[SR-Users] Memory Leak on DB Errors?

Daniel-Constantin Mierla miconda at gmail.com
Mon Oct 31 17:28:23 CET 2011


Hello,

On 10/31/11 7:56 AM, Klaus Darilion wrote:
> Hi Daniel!
>
> The "out of memory" happened again. This time they were able to dump 
> the memory statistics before restarting the server.
>
> There are almost no allocations from other modules, but lot of 
> allocations from usrloc and snmpstats:
>
> # grep 'd from usrloc' syslog_core_dump|wc -l
> 138083
> # grep 'd from snmpstats' syslog_core_dump|wc -l
> 2837533
>
is this command catching freed chunks as well?
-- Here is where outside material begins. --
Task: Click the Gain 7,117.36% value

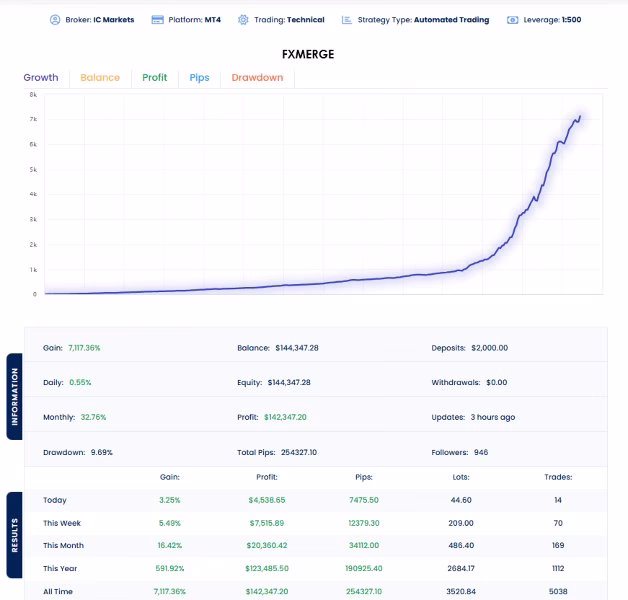Action: coord(84,348)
Can you send the name of the files and lines that allocates memory 
chunks and repeat a lot?

> Thus, snmpstats seems guilty. What about usrloc? Around 2000 clients 
> are registered to this Kamailio. I think 138.000 allocations for just 
> 2000 clients is too much. Are those usrloc allocations related to the 
> snmpstats problem you mentioned?
>
> AFAIS, your patch was done before 3.2 branch, thus updating to 3.2 
> should fix the issue (as default=turned off), correct?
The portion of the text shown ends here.